§ Reading passage:
## start
YES absolutely, that is how it works and there is nothing wrong with that in fact I think it is necessary to encourage hard work.


----------



## slickvic277 (Feb 5, 2009)

> MDShunk;218559]I know the sort of guy you're referring to, but I have to say that in my observation, 90% of the time he has personality traits where he almost begs (or at least, permits) being taken advantage of. Be your own advocate, is what I always say.


Some times yes, sometimes no. In my case I was a bit young and dumb. Thought I was working towards a career with this perticular shop. Until I wise uped and took a look around. Then I went to the next shop were it was more of the same. 



> I haven't been everywhere, but I've been a lot of places. I've yet to see a workman with a ball and chain on his leg.


It's only natural for you to see it this way, through the eye's of the employer. 
But I beg to differ. People got mortgages, tuition, car payments and all the responsibilities that come with living a normal middle class life. Employers often use this to there advantage to lean on there labor and keep them "job scared".

I know one guy with a prosthetic leg. A dynamite worker can keep up with anyone and he's a pretty good electrician. When we organized he was the longest tenured guy in the shop, but the lowest paid. Why? Because the employer knew as soon as he limped into a job interview he have zero chance of getting hire.

If that's not a ball and chain I don't know what is.


----------



## slickvic277 (Feb 5, 2009)

Bob Badger said:


> The IBEW has an agenda to get in the way of open shops, merit shops have no such agenda.



I guess you never heard of the ABC or the IECA?.......


----------



## MDShunk (Jan 7, 2007)

slickvic277 said:


> I guess you never heard of the ABC or the IECA?.......


Neither of which I've seen picketing IBEW staffed jobsites. And to suggest that all merit shops subscribe to ABC and IECA ideology isn't true either. In my mind, they're both just "another union". 

Let me tell you a story from an employers point of view.....
Yes, I will give the call outs and extra work to guys who don't bitch and moan about it. Path of least resistance. Am I taking advantage of those guys? I have no idea. I have one guy, who we'll call Chris (because that's his name), who I tend to get to do all my "dirty work", so to speak. He does this without complaint, and he's also in up to his neck in bills. Chris told me recently that he's Seventh Day Adventist, and that he'd rather not do any Saturday work (I guess that's when they go to church?). Had I known before, I'd have never called him out for Saturday work, since I really had other options. He'll be my man of last resort on Saturdays now. All it takes is a little communication.
## end
§ Provided material:
## start
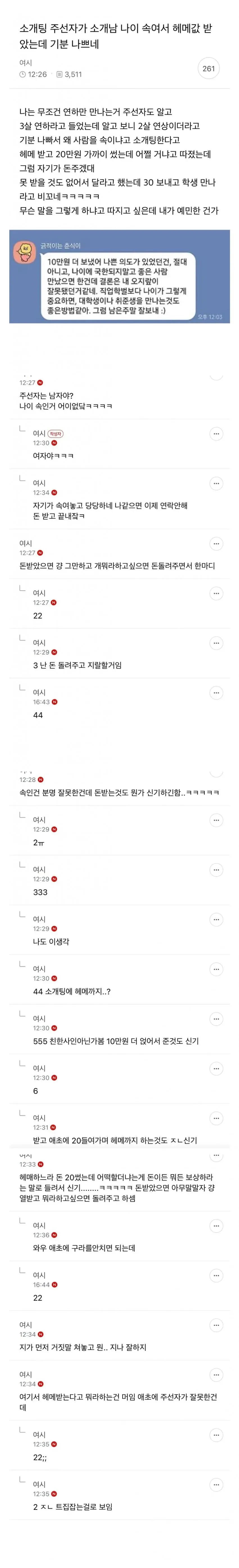The height and width of the screenshot is (1568, 239).
Task: Expand the options menu on '와우 애초에 구라를안치면' reply
Action: 216,1225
## end
§ Problem details: List every organization that the forum thread on union and merit shops names by its abbreviation.

§ Answer to this problem: IBEW, ABC, IECA